John Crabbe: Firebrand Page 2

"So that was a great introduction. It was all 78s still, of course. But it was lovely to fiddle around with these things and hear the different shapes and radii. So I switched right on to that—and made my own [tone]arm to go with it, eventually."

Then came two years' National Service in the army. "With a radio-type background, I was put into the REME, the Royal Electrical and Mechanical Engineers, and trained as a radar technician. I studied the two main types of anti-aircraft radar, one of which was the very early type, attached physically to searchlights, with aerials comparable in length to present-day television aerials, four of them dotted around the light. Someone operating the device had to equalize the signals, and when all four signals were of equal amplitude, then you knew that they were facing the aircraft, you would switch the light on and there it would be. This was a very crude form of radar, but by then they had introduced another type, the parabola reflector. My work was maintaining and repairing these devices around the country.

"I got promoted to corporal in the end, and I was assistant to the manager of a radar repair workshop down in Dorset. Then, for the last year or so, I was posted out from there to north Cornwall, up on the high cliffs—a marvelous place to spend my last summer in the army. It was not very busy and it was a lovely summer, so we spent most of our time down on the beach sunbathing and looking at the wonderful coastline!

"When I came out of the army in late 1949, I looked around for a job in electronics. As it turned out, I went back to Decca—then in Raynes Park, and eventually Tolworth, in Surrey—and they were manufacturing radar very seriously then. Again I was in charge of inductors of all sorts; that was my speciality. I gradually got promoted up to testing complete radar systems.

"But during all this period I was greatly interested in making loudspeakers and building amplifiers. I'd picked up a certain amount in that first year at Decca, and I took all that up again once I was out of the army. I met other people with comparable interests, technicians who were interested in what became hi-fi, and we shared this hobby. We used to go to the various BSRA [British Sound Recording Association] exhibitions in London, at the Waldorf, I think. If we could afford to buy stuff, we would; otherwise, we would make it ourselves.
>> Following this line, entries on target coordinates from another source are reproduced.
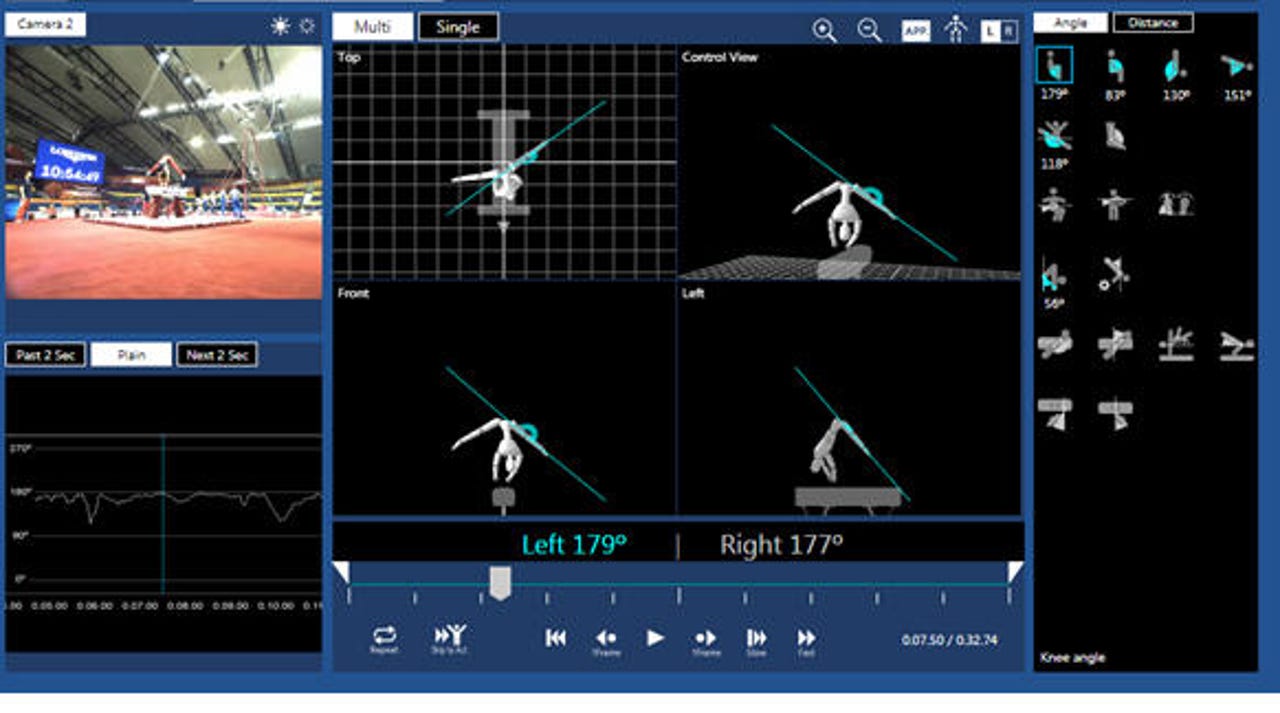Open the skeleton figure display icon
This screenshot has height=713, width=1280.
point(956,31)
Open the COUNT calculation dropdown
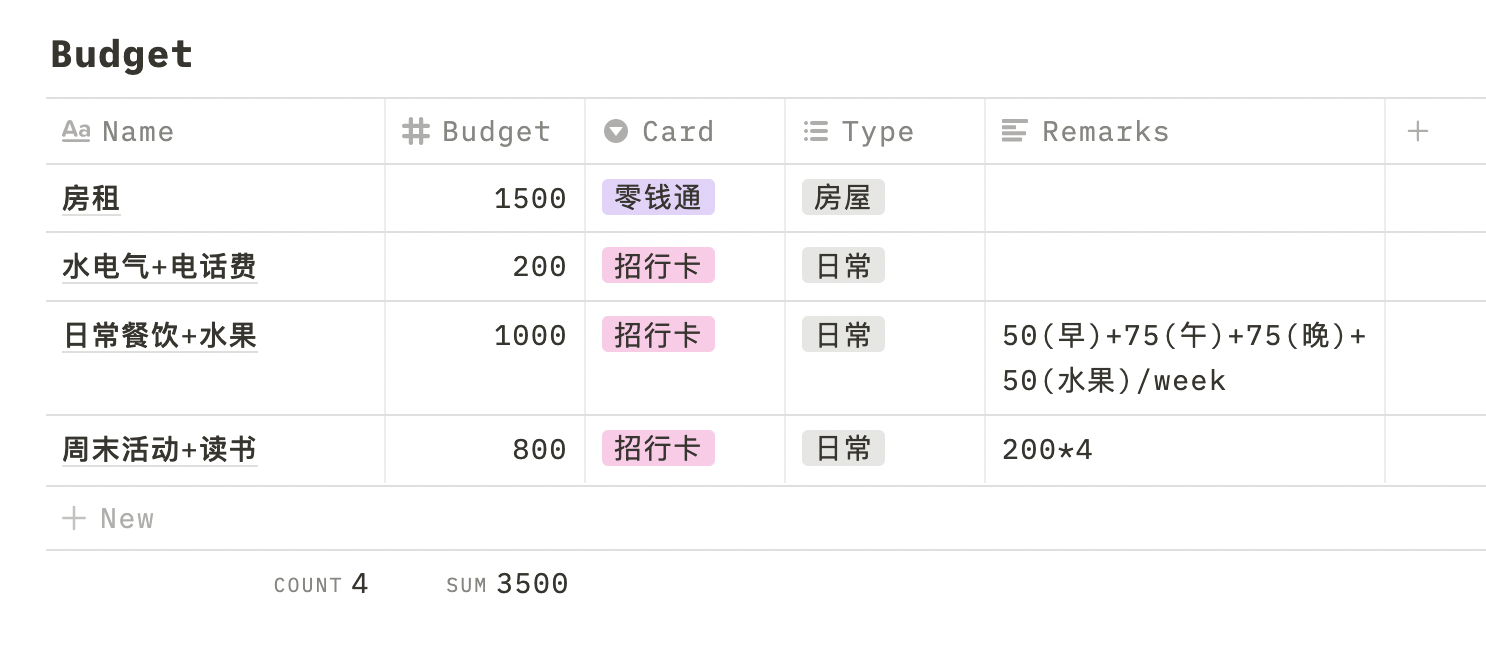 tap(321, 585)
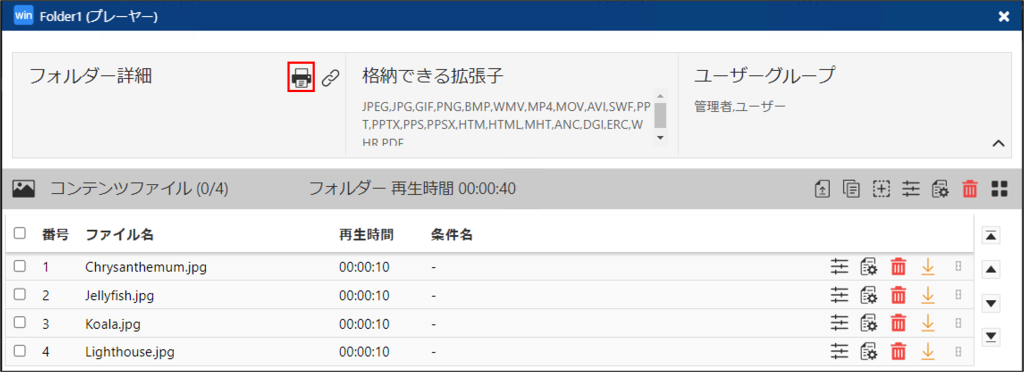1024x372 pixels.
Task: Open the sliders settings icon for Jellyfish.jpg
Action: tap(839, 295)

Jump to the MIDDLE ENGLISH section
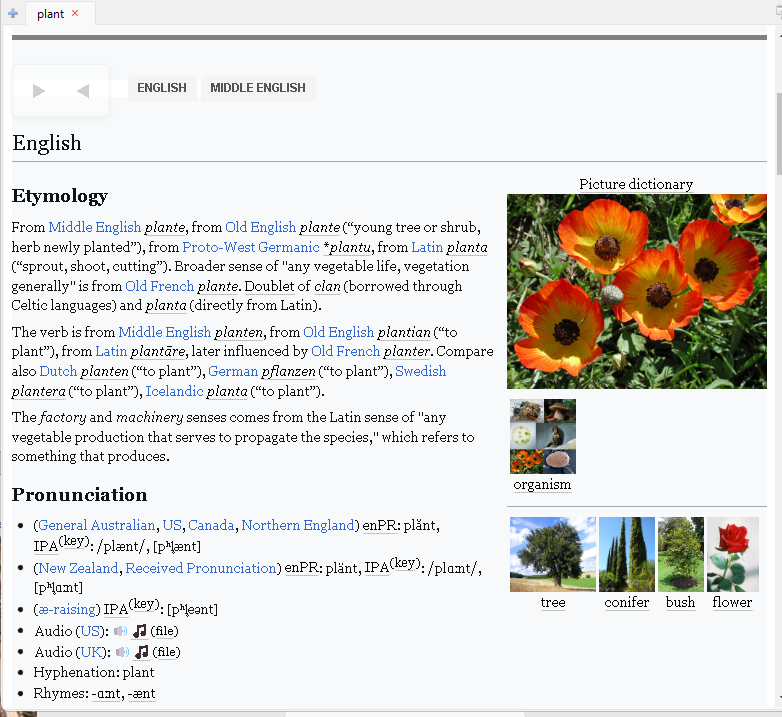pyautogui.click(x=258, y=88)
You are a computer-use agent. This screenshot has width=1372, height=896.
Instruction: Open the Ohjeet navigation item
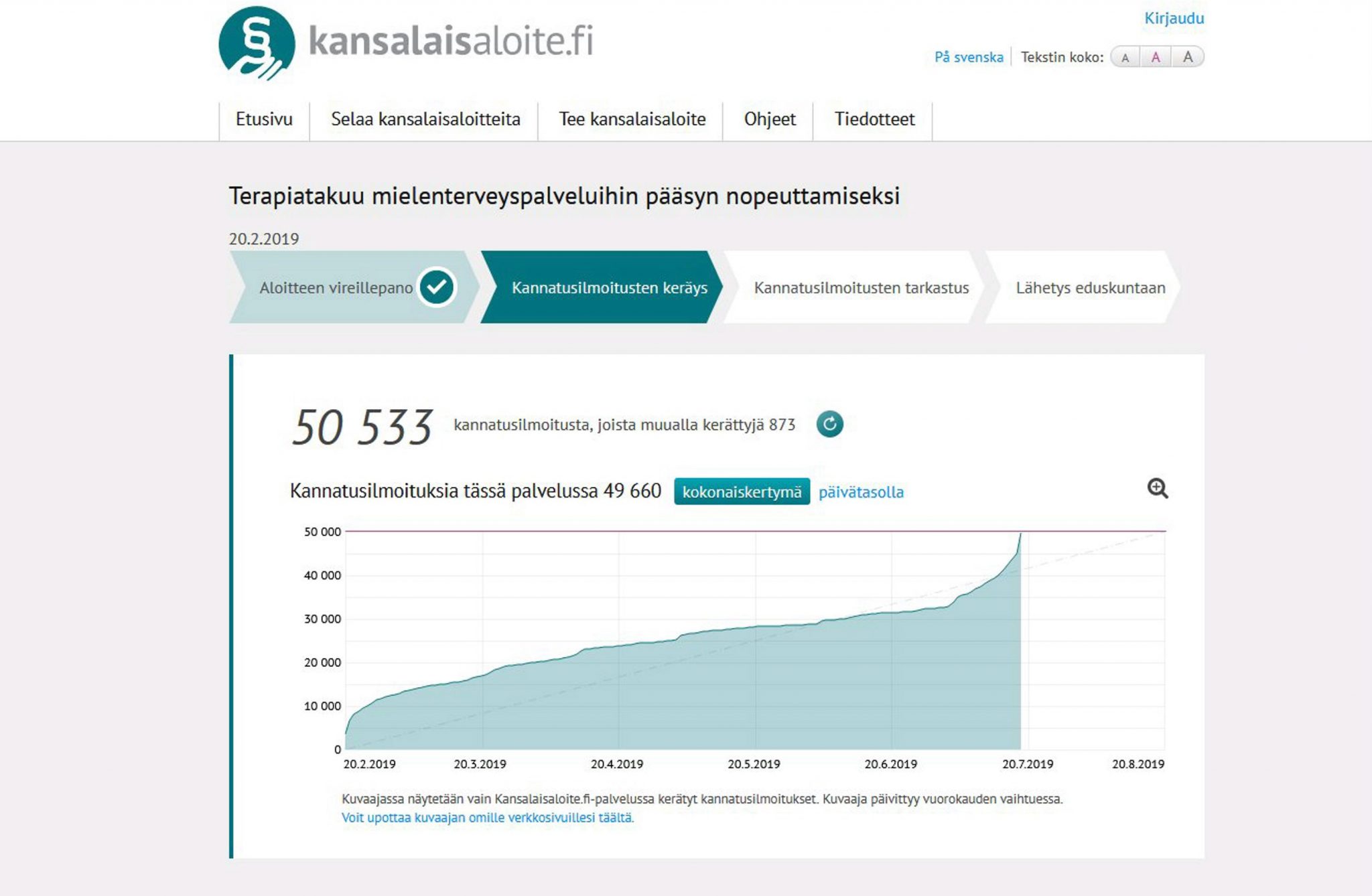770,119
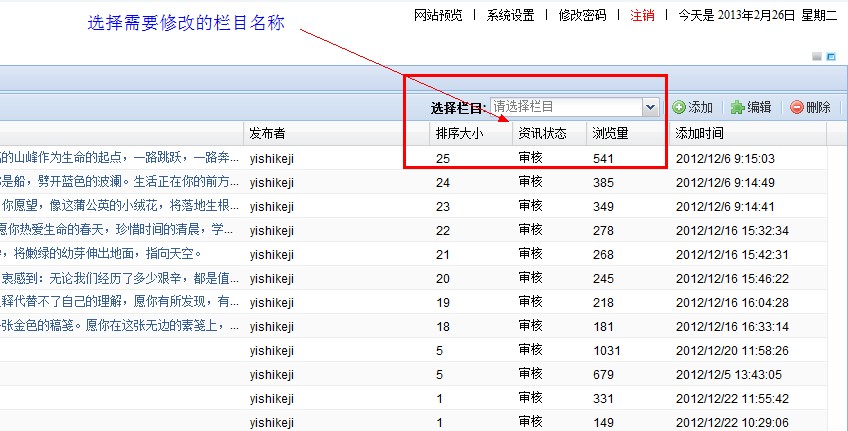Image resolution: width=848 pixels, height=431 pixels.
Task: Click the blue restore panel icon
Action: coord(831,57)
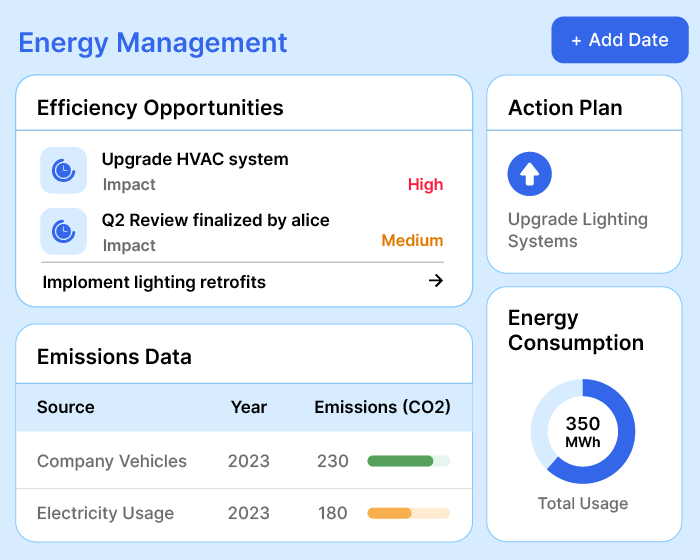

"One of the people in the team at Tolworth had been making moving-coil pickups following the Voigt patent, which means an elongated body with the coil wound lengthwise and a sort of triangular bit coming down and the stylus stuck in the base, and rubber rings on the end. You could clamp it so that it would waggle laterally, rather like the T-piece in the Decca—which was a moving-iron, of course. You had a pair of magnets either side. He showed me how you made these things with something like 50-gauge wire, a very fiddly business, and how you could get them to track at very low weights with hardly any wear. So I started making my own cartridges, and of course I'd still got all these styli from way back at Decca! This was about the time that the Leak pickup came out, also using the Voigt patent.

"This was still with 78s. And shellac is a much harder material than vinyl, so there is less compliance. The moving mass against whatever compliance there is determines the upper frequency of the resonance. So of course when LP came in, the huge problem was that with all these better-quality pickups, the high-frequency resonance came down by something like an octave because of the compliance of the material.

"The Leak pickup was of this ilk. I think it had a resonance at around 12kHz on 78rpm, which came right down when it was used on LP. Now, I could hear this, and a lot of my friends could—though I couldn't now! I knew damned well I could make a better sound than Leak could, so I started making these things for friends. Even sold a few."

In 1955, because of his hobby interest, John was looking for a job in audio. He found one, as a lab technician in the Phonetics Department at University College, London. By coincidence, the other two technicians there were both called John, and one of them was actually named John Crabbe.

"He was John James, and my real first name was Henry, so we became known as JJ and HJ. But you can imagine the confusion."

John's full initials, HJFC, would later appear on his first published magazine articles.

"In my early days at UCL, a group of three of us—myself, the senior technician, and another friend of mine—built the big concrete corner-horn loudspeakers, to my design, which are described in a Wireless World article which eventually appeared in February 1958. We did three loudspeakers, each doing part of the whole structure."

In the meantime, though, John had married and left this job, to try a complete change of direction.

"Gwen and I were married in October 1955. Her father owned a six-acre smallholding in Essex, near Wickford. And it seemed an opportunity, a challenge, to go back to the land. I ploughed, reared some pigs, and took them to Wickford market, where they were duly sold, and I got a Ministry of Agriculture grant. But for various reasons, there was no way it was going to work. After four months, I thought, We've got to go back to London. Well, the job I'd vacated, as senior technician at UCL, they'd never filled! I went back to the same job. They were grateful to have me back. That was a real piece of good luck.

"We found a flat in Herne Hill, in South London. We had a technique. We would walk up a side road and knock at every alternate door, asking if they had any vacant rooms. We didn't do this very thoroughly, but we knocked at one door and an elderly lady said, 'Well, we've got the attic rooms in this house.' She obviously took to us. So we went upstairs, and there were two little rooms, plus part of the loft which you could make into a kitchen, and I thought I'd make a go of it, being a DIY sort of person.